In this storybook Southern Oregon town, murder is commonplace on the stages of the Oregon Shakespeare Festival, where sword fights are carefully choreographed entertainment, and the blood that spurts is fake.
The real-life slaying of a young grocery clerk nearly decapitated by an apparent stranger wielding a sword or machete has sent a shiver of horror through residents and visitors alike, and stumped investigators desperately searching for clues.
A small shrine is growing on the side of the bike path where 23-year-old David Grubbs was killed last weekend while walking home from work, the way he had countless times, just as darkness was falling. It's an open place next to a parking lot where the path goes through a park with ball fields and tennis courts _ and past an elementary school _ where parents bring their small children to play.
"I'm freaking out," said Zhawen Wahpepah, who came to the shrine Friday morning with her boyfriend, August Haddick, to burn sage and leave a booklet of music that she and Grubbs had played together as members of a school chamber orchestra. She added it to the candles, flowers, carrot cake, NY Times Sunday crossword puzzle, music CDs, photos, and lyrics from the song, "Stairway to Heaven." They were all carefully placed on the ground next to a green metal cross painted with the name David and driven into the ground.
"I think it was a thrill kill," said Wahpepah. Grubbs "was not into anything bad. He was just really shy and really nice," she added.
"I used to walk this way home, and now I don't anymore because of this," said Haddick, who worked stocking shelves at the Shop'n Kart grocery with Grubbs. Living in the same student neighborhood, they often walked home together, but the night of the slaying, Haddick's schedule had him working three hours later, so Grubbs walked home alone.
When Haddick drove by last Saturday night with a friend, the spot was cordoned off by police, blue lights flashing in the darkness. Haddick didn't know until the next day, when the "Rest in Peace" tributes appeared on Facebook, that Grubbs had been killed.
"It's hard to imagine it could just as easily have been me," he said.
Ashland is a liberal outpost in conservative rural Oregon. The town of 20,000 just a few miles north of the California border is known for good schools, good restaurants, high housing prices, and deer that walk freely through town. Many residents are happy to work at low-paying jobs serving tourists for the chance to live here.

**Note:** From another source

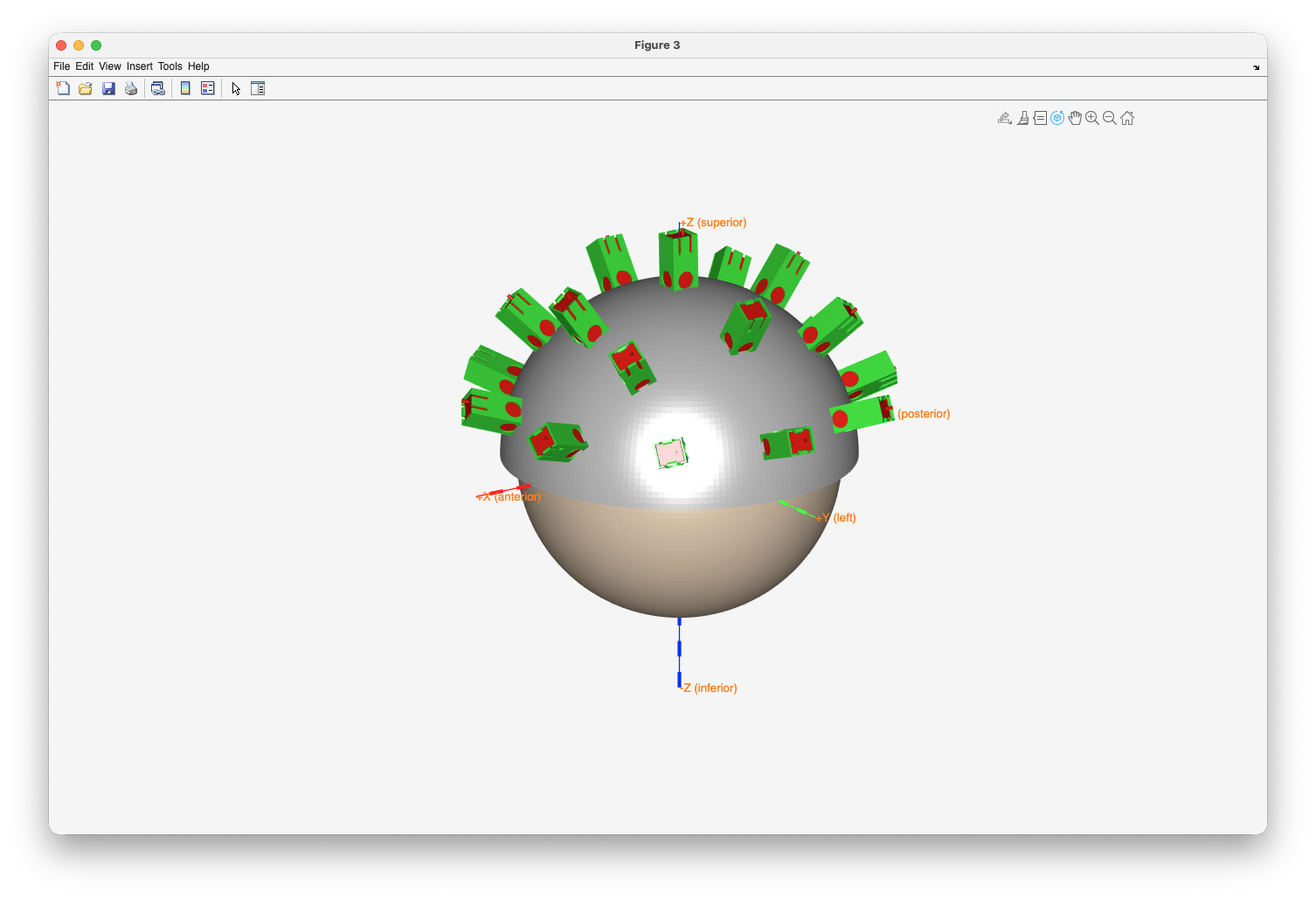Open the Tools menu
Image resolution: width=1316 pixels, height=899 pixels.
[x=170, y=66]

"It's like this little paradise," said Brenna Heater, who knew Grubbs growing up and now works behind the counter of a downtown pizza joint. "The fairytale land is like the definition to us. I always use the word magical _ our little magical Ashland. New people are coming here every day. The Shakespeare festival keeps this town upbeat and hip."
Police have little to go on. No one has come forward to say they witnessed the slaying. No weapon has been found. The 911 call came from a woman riding her bike down the path, who was stopped by a man who found Grubbs lying in the bike path. They initially thought Grubbs was passed out, but on looking closer saw the deep wounds around his head and neck, said Police Chief Terry Holderness. Investigators don't think either of them had anything to do with the slaying. The woman saw a man leaving the area, but didn't get a good look at him. Police have not found him.

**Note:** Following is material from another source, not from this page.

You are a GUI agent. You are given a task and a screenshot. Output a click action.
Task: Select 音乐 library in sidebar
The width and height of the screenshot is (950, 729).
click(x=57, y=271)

"This community has very little crime of any type, especially violent crime," said Holderness. "To have this type of thing happen anywhere is very rare. We are contacting most major police departments up and down the West Coast looking for similar situations and haven't found any yet."
There was a machete attack about 100 miles north in the small town of Sutherlin, but police have ruled out any connection.
"Most homicide involves a person who commits the crime with some relationship to the victim," Holderness said. "This might truly be random, which is very unusual for this type of crime. It makes it more likely to put other community members at risk."
A random attack ending with near-decapitation is so rare that investigators have been unable to find an expert, Holderness added. There is not even enough information to develop a profile of the killer.
Friday morning, Jackson County sheriff's Det. Colin Fagan stopped by to look over the killing ground again, hoping that something new might catch his eye. He found a branch lying on the ground, which might have been cut by a big blade before being broken off. But the cut looked old. Fagan stood in a bed of Oregon grape bushes where a killer might have hidden, looked behind a nearby shed, and examined trees for cut marks. Finding none, he drove away.
The attack did not stop joggers and bikers from using the path. David Steinfeld, a forest restoration specialist with the U.S. Forest Service, stopped to look at the shrine while jogging with his two sons: Joel, who works in public relations in Portland, and Logan, an industrial designer in San Francisco.
David Steinfeld said he was making a point of not locking his doors at home, not wanting this apparently random attack to take away the feeling of safety that he loves about Ashland.
Violence on the stage or on TV doesn't put the viewer at risk, added Logan Steinfeld. But real violence in a beautiful local park brings the risk terribly home.